The increase in minimum support price of pulses and paddy in the current fiscal will have minimal impact on inflation as well as subsidies and is supportive of the Reserve Bank’s accommodative policy stance, says a report.
According to a report by Kotak Institutional Equities, the MSP increases would contribute to 40-45 bps increase in CPI inflation and these will be spread over a 2-4 month period and are unlikely to cause any adverse inflationary impact.
The government has sharply hiked the minimum support price (MSP) of pulses by up to Rs 425 per quintal for this year to boost output and check price rise, while making a modest raise of Rs 60 in paddy MSP to Rs 1,470 per quintal.

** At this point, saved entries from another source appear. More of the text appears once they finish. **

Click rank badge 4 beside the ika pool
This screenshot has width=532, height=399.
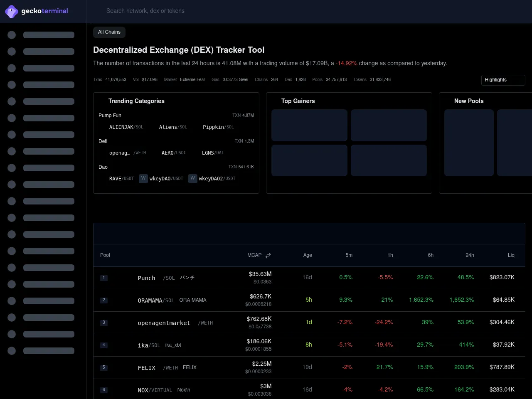tap(104, 345)
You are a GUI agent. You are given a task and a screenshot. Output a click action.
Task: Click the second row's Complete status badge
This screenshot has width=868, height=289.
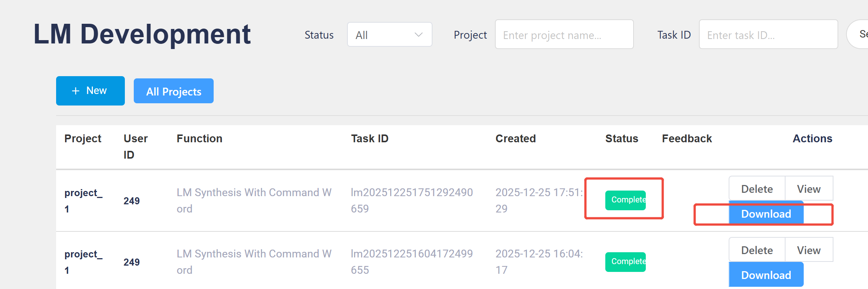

“The MSPs announced for the kharif season for FY2017 reflects the government’s resolve to deliver prudent economic policies and refrain from distributing fiscal largesse,” Kotak said.
The MSP is the rate at which the government buys the foodgrain from farmers.

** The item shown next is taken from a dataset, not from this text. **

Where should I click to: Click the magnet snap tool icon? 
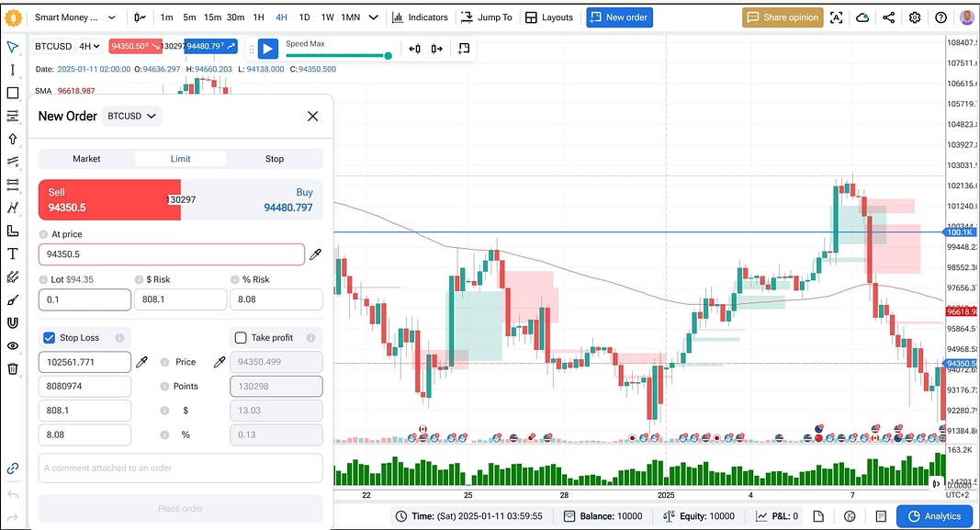coord(13,322)
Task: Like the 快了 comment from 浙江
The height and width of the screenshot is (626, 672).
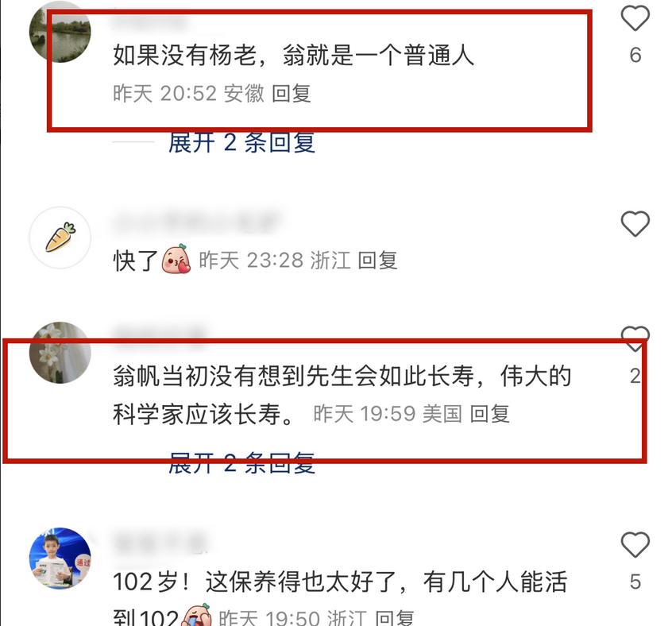Action: pos(635,224)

“Despite flagging rural demand, we believe the government remains steadfast in its vision of increasing rural income by enhancing productivity rather than by adopting myopic income enhancing policies,” the report added.
The government is focused on keeping macroeconomic imbalances under control through prudent economic policies, the report said, adding that measures like the new crop insurance scheme, unified agriculture products markets, storage capacity expansion, irrigation fund, rural infrastructure development, will help in increasing income levels over the long term.

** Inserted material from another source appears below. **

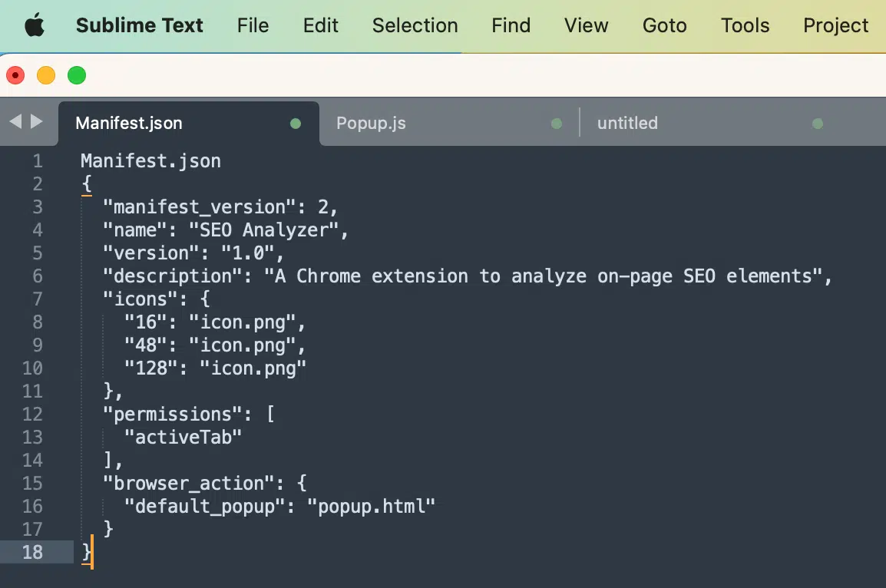Screen dimensions: 886x588
Task: Close the Manifest.json tab via unsaved dot
Action: point(296,124)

Regarding the RBI’s monetary policy stance, the report said that the hike in MSP bodes well for an accommodative stance even as the scope for further rate cuts is “limited”.
“We maintain our call for another 25 bps of rate cut through the rest of this year with the risks from Fed rate hikes, volatility emanating from faltering Chinese growth and debt situation, geopolitical concerns such as Brexit, and upticks in crude prices likely being key concerns of the RBI,” it added.